Try it
Copy exactly, and copy nothing else: the line that contains "You are a computer-use agent. Image" and all lines after it in the listing, without pictures.
========================================
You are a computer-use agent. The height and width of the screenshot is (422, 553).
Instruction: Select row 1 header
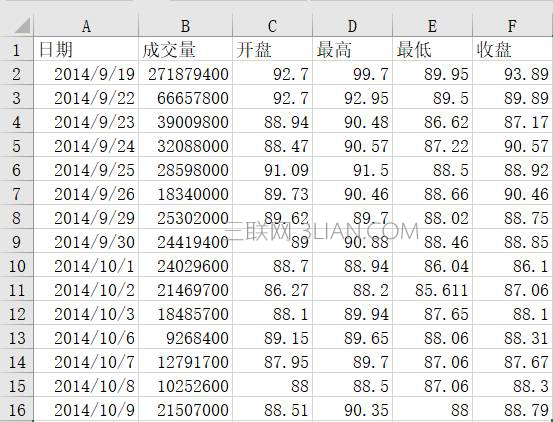pos(17,49)
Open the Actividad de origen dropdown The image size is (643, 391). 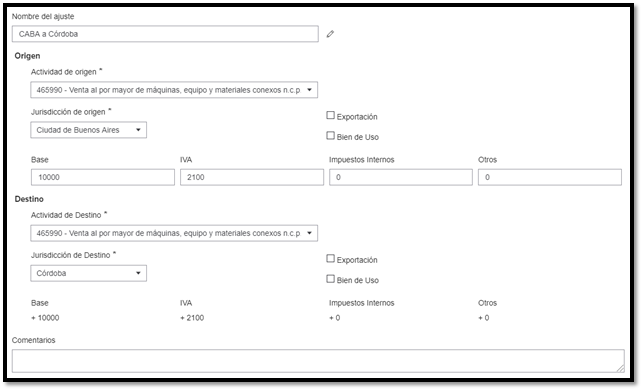174,90
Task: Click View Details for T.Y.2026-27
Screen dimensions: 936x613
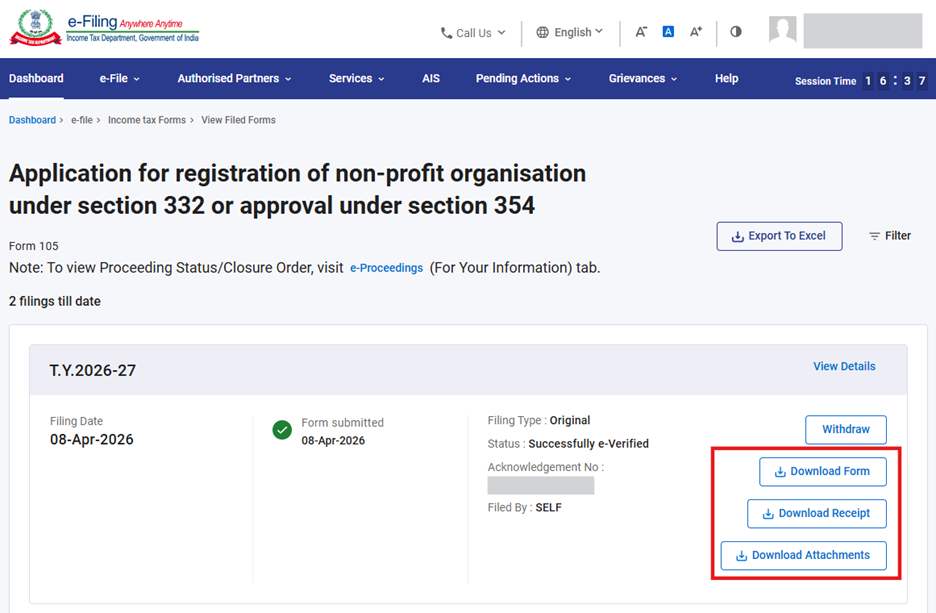Action: [844, 367]
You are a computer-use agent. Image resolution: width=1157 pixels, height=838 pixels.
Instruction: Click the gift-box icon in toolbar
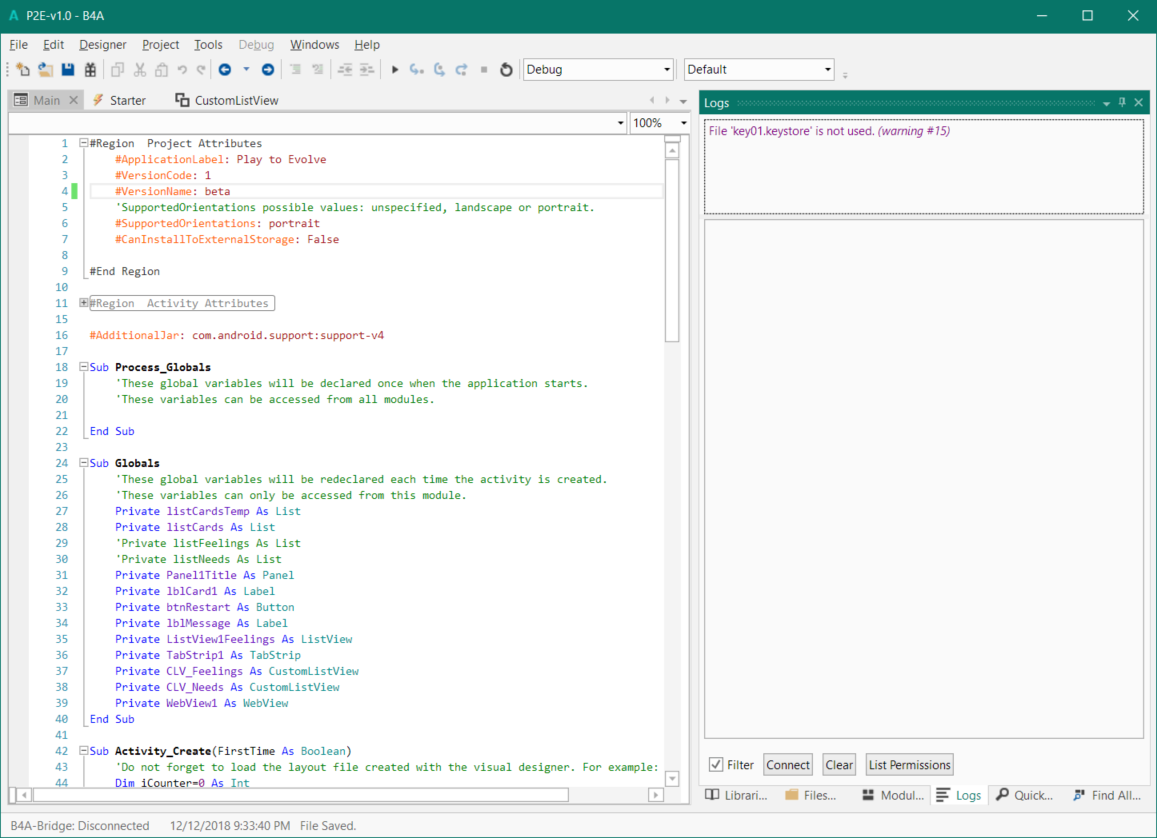tap(90, 70)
========================================
Result for this task
You are a computer-use agent. Image resolution: width=1157 pixels, height=838 pixels.
Instruction: Click the gift-box icon in toolbar
tap(90, 70)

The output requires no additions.